Task
Reproduce the passage of the agricultural shows text below, starting with "As show season" and going on through "thankfully brilliant weather.".

Text shown

As show season starts up and down the country, Ben Briggs asks whether the role of the agricultural show has changed from being a place to showcase stock to simply a ’show window’ for animals.
"The notion of agricultural shows as a ’shop window’ for animals is one that is as old as the shows and agricultural societies themselves.
"It is a phrase that crops up time and again in this week’s Farmers Guardian in sections such as the Royal Highland Show preview as the show season hits its stride in thankfully brilliant weather.
"But with shows traditionally being a place where farmers from the local area could get together to showcase their stock in a less connected era, does the rise of genomic profiling and EBVs threaten to redefine their role as a genetic showcase?
"While there is no doubt a major show win, especially at the biggest events such as the Royal Highland, Royal Welsh or Great Yorkshire shows, can add value to top cattle or sheep, are their roles as indicators of breeding potential being challenged by the rise of data? And could that ever take over from a farmer’s visual judgement? Some argue not.
"But while the nature of breeding technology is changing the game, especially for the commercial farmer, the role of shows as a communicator of farming’s values to the wider public will continue to be key.
"For shows which attract a large non farming audience, especially those on the urban fringe, their role in educating consumers about where their food comes from and the effort which goes in to producing it is absolutely vital for the entire industry.
"With the gap between people and their food widening, it is vital for farming to make that link between field and fork and enthuse the public about an industry they are sometimes ignorant about.
"As the fantastic photos in this week’s show coverage testify, the power and presence of livestock on show at these events often has the ability to dazzle, whether you are from farming or not. That is an opportunity the industry should build on and ensure these events are a shop window not just to farmers, but to consumers as well."

Collected data entries
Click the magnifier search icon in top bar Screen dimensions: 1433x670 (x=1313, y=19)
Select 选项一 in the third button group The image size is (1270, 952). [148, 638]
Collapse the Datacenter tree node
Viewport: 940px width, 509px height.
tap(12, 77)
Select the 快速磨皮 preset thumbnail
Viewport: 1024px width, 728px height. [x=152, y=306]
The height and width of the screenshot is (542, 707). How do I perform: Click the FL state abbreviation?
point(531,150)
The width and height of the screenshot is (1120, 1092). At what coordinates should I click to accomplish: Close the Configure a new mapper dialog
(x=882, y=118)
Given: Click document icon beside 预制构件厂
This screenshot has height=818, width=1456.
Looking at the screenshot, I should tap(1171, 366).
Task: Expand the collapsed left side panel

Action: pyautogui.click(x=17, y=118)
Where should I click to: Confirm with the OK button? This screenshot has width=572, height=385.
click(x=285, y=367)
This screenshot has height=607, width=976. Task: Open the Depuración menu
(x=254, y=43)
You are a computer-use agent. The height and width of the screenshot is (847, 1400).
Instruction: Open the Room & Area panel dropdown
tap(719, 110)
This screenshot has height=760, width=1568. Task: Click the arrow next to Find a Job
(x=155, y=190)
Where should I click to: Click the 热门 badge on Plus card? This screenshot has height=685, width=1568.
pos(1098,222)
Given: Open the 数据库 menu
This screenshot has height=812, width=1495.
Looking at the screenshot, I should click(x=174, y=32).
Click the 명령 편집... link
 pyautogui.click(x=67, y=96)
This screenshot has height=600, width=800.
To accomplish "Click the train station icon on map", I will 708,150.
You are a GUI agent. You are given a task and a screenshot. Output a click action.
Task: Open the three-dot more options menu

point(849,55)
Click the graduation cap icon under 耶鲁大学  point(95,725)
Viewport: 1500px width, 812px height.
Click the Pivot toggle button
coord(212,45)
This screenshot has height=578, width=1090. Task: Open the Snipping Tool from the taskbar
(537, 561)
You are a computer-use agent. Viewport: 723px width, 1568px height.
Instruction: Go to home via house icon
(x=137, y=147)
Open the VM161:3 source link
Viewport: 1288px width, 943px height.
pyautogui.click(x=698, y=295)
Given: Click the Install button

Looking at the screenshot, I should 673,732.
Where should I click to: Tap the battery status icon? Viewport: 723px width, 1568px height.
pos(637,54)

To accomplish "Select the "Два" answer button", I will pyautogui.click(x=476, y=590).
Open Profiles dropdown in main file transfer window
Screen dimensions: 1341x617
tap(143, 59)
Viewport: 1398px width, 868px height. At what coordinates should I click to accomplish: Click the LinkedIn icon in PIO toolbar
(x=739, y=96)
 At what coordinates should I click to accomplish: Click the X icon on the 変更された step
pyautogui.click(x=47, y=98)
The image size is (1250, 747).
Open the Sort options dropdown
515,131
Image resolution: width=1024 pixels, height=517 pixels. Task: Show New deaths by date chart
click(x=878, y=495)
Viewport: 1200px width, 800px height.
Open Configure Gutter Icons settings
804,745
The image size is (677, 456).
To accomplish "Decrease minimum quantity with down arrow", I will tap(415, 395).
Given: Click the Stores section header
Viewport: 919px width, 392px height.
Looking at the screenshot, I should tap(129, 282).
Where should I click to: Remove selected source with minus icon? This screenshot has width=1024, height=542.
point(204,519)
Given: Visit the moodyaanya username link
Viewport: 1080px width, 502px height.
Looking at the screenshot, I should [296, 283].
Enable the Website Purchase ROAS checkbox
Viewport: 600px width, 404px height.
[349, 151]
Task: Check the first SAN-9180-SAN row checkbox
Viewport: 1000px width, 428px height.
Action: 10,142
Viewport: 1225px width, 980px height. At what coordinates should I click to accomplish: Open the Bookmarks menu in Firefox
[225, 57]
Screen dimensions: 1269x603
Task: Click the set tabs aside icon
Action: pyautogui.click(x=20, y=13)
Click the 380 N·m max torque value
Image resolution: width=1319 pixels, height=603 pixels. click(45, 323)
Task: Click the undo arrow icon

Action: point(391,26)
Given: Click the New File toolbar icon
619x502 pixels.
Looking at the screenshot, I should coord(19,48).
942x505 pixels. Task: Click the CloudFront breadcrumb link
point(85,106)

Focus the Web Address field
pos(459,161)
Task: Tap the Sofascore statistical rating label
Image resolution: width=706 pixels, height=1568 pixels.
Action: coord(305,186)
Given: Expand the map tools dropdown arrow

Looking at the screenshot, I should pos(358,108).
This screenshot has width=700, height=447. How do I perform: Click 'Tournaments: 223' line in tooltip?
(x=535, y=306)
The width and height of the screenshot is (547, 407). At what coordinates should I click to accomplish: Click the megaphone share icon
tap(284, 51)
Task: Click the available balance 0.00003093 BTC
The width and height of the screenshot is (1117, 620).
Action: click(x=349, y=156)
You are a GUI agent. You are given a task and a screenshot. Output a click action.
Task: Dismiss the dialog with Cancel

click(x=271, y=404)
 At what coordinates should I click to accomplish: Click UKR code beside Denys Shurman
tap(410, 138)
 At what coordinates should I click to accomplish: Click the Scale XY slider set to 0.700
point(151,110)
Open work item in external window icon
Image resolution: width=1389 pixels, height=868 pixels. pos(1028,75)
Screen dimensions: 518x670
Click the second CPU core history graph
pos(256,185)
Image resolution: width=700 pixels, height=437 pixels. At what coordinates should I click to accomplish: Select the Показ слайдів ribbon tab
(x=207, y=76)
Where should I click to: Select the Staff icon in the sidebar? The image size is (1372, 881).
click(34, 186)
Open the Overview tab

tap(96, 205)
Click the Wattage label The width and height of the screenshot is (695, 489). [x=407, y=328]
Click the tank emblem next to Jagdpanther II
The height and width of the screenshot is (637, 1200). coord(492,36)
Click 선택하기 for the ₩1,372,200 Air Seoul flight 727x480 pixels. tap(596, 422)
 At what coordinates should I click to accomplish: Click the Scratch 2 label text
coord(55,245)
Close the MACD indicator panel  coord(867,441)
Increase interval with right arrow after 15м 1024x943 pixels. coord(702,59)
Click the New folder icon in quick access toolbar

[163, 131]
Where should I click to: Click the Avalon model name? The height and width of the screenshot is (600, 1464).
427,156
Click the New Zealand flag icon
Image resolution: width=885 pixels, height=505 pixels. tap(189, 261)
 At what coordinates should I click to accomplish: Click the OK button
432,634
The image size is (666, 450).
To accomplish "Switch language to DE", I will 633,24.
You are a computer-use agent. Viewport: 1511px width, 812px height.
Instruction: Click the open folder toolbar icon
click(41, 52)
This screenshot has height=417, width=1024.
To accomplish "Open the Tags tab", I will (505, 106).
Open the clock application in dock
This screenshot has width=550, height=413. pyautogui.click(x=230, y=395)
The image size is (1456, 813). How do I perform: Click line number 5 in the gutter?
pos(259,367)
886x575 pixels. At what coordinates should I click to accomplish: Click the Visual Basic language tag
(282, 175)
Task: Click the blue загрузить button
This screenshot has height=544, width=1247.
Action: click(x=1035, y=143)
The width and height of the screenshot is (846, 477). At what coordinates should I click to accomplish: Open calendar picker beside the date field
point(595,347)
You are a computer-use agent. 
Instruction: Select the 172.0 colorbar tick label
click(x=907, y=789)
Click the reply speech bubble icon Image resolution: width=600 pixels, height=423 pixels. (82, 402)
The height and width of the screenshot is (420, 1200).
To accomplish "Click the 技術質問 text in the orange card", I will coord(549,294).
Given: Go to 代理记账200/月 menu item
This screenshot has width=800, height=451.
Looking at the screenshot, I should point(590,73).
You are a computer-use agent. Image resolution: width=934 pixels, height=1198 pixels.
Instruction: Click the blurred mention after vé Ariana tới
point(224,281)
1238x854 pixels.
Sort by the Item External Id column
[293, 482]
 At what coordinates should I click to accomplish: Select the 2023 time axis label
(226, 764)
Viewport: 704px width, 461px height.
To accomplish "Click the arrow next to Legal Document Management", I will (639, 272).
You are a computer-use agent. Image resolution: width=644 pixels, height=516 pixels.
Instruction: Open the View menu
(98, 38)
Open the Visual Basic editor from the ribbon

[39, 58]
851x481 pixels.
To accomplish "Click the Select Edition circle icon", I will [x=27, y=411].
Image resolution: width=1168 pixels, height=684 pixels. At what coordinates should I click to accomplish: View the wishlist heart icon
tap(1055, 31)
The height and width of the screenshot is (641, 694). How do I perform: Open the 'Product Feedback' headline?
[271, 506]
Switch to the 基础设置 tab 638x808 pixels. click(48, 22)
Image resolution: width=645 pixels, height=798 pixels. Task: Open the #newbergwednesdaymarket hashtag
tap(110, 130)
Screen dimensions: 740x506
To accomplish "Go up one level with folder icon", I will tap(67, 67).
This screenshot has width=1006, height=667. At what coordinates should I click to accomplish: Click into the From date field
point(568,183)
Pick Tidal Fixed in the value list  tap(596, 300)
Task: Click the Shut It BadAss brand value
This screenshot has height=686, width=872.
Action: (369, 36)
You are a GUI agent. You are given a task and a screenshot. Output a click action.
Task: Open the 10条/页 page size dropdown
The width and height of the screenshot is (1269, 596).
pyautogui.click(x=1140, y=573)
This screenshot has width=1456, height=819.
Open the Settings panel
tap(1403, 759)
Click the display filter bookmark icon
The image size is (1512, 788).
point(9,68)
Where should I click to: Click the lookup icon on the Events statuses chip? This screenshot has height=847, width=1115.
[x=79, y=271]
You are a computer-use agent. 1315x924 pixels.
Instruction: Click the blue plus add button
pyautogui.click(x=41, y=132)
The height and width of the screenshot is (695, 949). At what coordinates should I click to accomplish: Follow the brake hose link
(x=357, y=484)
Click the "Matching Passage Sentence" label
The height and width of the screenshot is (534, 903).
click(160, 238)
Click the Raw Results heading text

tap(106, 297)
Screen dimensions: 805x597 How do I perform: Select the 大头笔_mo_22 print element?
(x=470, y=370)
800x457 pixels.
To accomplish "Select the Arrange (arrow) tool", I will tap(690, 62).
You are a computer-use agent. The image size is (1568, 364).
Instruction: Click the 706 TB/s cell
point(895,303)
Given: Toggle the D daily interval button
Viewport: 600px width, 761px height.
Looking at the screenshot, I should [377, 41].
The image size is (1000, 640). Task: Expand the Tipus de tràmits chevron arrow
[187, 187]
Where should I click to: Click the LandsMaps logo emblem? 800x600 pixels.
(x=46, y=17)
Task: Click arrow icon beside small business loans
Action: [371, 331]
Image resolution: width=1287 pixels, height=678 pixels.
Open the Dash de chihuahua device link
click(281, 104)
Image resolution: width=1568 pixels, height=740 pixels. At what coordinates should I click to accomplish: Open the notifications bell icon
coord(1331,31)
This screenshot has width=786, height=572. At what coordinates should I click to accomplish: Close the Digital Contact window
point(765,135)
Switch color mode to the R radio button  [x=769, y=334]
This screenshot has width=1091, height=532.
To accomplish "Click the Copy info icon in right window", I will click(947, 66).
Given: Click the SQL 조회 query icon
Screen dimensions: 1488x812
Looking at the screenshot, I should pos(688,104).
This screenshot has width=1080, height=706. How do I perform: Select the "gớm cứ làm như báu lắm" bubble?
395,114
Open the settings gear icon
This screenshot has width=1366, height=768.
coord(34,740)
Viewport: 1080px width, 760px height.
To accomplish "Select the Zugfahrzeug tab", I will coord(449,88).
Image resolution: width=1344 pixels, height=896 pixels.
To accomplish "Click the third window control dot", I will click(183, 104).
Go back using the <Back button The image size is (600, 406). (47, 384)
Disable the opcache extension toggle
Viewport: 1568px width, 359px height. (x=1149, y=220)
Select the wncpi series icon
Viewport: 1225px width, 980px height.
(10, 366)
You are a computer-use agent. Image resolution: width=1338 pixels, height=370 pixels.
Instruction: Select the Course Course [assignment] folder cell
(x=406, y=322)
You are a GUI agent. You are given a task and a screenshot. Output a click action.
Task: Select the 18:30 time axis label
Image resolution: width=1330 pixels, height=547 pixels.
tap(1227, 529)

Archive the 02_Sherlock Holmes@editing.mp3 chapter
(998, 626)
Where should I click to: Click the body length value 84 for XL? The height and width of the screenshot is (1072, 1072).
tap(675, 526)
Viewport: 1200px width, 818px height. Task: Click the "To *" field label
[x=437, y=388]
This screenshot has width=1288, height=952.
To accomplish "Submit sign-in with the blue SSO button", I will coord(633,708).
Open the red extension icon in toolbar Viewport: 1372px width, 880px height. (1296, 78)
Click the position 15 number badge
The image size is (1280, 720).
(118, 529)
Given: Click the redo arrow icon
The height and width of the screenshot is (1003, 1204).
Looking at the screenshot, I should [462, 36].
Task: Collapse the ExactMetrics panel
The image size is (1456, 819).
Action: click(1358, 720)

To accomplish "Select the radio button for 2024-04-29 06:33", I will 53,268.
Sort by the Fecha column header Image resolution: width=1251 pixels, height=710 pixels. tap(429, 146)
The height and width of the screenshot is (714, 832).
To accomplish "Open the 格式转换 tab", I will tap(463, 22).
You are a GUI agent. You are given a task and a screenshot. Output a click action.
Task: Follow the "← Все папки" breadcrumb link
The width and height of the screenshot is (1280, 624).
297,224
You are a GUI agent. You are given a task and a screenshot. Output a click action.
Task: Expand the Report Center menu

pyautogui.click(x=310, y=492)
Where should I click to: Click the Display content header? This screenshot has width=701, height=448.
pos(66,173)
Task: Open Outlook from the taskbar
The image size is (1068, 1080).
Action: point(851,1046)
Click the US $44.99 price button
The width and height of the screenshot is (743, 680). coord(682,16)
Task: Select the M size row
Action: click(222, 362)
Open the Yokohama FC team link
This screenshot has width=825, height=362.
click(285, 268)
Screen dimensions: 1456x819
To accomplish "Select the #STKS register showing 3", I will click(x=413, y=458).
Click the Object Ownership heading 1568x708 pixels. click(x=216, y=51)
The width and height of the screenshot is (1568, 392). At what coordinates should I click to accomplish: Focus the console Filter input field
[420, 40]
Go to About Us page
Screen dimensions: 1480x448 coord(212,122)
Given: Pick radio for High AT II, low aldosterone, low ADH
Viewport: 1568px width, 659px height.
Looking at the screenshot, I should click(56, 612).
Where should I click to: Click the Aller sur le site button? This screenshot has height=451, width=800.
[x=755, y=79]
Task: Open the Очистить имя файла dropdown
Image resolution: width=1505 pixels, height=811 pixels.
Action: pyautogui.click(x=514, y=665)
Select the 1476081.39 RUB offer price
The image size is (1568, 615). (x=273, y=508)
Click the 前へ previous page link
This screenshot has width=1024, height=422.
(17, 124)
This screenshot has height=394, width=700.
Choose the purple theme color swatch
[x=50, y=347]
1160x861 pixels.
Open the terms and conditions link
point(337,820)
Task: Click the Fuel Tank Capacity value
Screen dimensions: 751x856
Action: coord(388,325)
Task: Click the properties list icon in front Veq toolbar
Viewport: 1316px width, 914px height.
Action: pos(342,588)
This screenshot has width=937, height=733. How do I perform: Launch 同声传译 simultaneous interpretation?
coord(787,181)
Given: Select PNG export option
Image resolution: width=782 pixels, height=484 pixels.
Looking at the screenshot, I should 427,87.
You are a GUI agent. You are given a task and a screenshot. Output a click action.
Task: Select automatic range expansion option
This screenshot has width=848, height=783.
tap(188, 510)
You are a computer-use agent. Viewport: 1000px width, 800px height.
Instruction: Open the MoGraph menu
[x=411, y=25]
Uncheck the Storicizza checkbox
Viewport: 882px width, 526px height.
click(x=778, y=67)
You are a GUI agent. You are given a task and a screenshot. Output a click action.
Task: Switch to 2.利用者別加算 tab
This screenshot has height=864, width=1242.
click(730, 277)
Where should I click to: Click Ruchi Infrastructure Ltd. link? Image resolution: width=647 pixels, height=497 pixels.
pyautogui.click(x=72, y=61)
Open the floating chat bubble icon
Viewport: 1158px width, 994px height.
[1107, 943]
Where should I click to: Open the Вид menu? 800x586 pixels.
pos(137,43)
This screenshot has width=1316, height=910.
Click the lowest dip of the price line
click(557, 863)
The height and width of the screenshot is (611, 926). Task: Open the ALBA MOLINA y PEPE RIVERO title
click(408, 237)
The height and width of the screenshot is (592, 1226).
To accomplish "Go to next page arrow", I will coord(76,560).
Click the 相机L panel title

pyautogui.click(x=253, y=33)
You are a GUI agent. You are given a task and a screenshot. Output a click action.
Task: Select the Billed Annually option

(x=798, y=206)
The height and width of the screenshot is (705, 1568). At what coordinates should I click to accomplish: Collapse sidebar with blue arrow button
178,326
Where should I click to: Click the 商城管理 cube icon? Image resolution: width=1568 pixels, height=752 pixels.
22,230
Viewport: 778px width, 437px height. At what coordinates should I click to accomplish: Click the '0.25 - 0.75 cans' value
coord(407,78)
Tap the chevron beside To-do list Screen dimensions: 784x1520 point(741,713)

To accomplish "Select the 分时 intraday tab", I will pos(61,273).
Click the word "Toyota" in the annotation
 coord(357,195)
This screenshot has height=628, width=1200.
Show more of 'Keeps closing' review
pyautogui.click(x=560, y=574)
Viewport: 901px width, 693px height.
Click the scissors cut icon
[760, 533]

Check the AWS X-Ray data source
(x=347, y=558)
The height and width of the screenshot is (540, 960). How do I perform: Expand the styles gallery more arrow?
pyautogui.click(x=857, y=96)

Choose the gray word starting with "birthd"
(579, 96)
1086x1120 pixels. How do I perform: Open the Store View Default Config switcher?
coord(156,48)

Response to the task
As show season starts up and down the country, Ben Briggs asks whether the role of the agricultural show has changed from being a place to showcase stock to simply a ’show window’ for animals.
"The notion of agricultural shows as a ’shop window’ for animals is one that is as old as the shows and agricultural societies themselves.
"It is a phrase that crops up time and again in this week’s Farmers Guardian in sections such as the Royal Highland Show preview as the show season hits its stride in thankfully brilliant weather.